Jamie Oliver finds out the hard way over Australian kids book
I haven’t read Jamie Oliver’s controversial new kids book in its entirety, but that’s OK. It seems like he hasn’t either. The celebrity chef is now in the ignominious position of having to apologise for his ghostwriter.
I haven’t read Jamie Oliver’s controversial new kids book in its entirety, but that’s okay. It seems like he hasn’t either.
Oliver’s team says he “wrote” it last year, but please understand: he wrote it the way Britney Spears makes her own perfume, by which I mean, he didn’t.
He did what so many “celebrities” are now doing: he put his name on the front, in the hope of making a buck.
At best, he approved the book (or maybe his people did?).
Either way, the celebrity chef is now in the ignominious position of having to apologise for something his ghostwriter said.
In case you missed it – you can’t have missed it; the story has been everywhere – his book, Billy and the Epic Escape, includes a chapter called To Steal A Child, in which an Indigenous girl is stolen from her community.
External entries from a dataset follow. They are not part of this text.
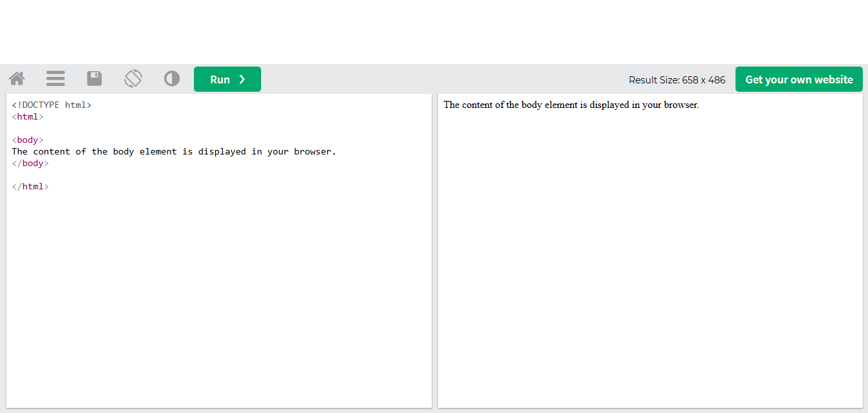Toggle dark theme with half-circle icon
Viewport: 868px width, 413px height.
(x=172, y=79)

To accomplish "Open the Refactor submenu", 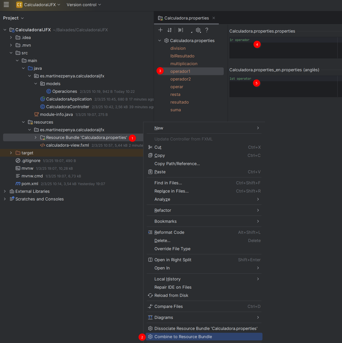I will 163,210.
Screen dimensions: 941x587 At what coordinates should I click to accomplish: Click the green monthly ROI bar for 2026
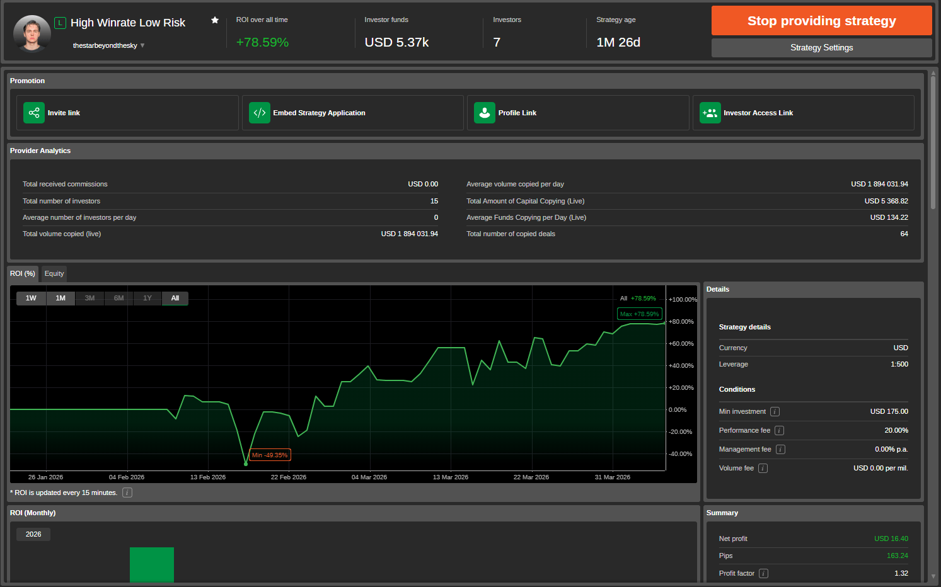click(151, 565)
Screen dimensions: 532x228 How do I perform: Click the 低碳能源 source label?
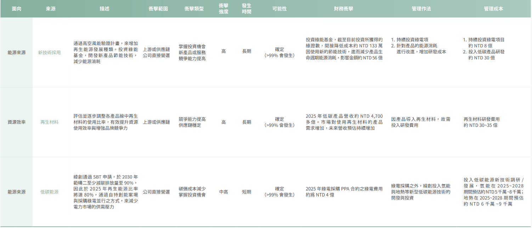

As Sue-Anne Hunter, a Wurundjeri educator, explained on social media, it’s insensitive to “include themes of child stealing” in Australia, given the “painful, historical context of the Stolen Generations”.
Oliver, who happened to be in Australia over the weekend promoting a new cookbook, agrees. He was said by those who saw him offstage on Saturday night to be genuinely distraught, and he and his team were well within their rights to pull the book from sale, which they have now done.
So, this isn’t a story about yet another author being cancelled, or yet another book banned.
It’s a story about cultural sensitivities, and demarcation.
Oliver’s UK publisher put the book into shops. It is hard to see an Australian publisher making the same mistake.
It’s pretty much accepted in Australia these days that no book can be written about Indigenous Australians without Indigenous input.
The same rules apply to Australian filmmaking. “First Nations First” is a key part of the Albanese government’s cultural policy. Never would Patricia Wrightson’s award-winning children’s books, such as The Crooked Snake, or The Bunyip Hole, based on Dreaming stories, get published today. She may have been well-intentioned, but she was white.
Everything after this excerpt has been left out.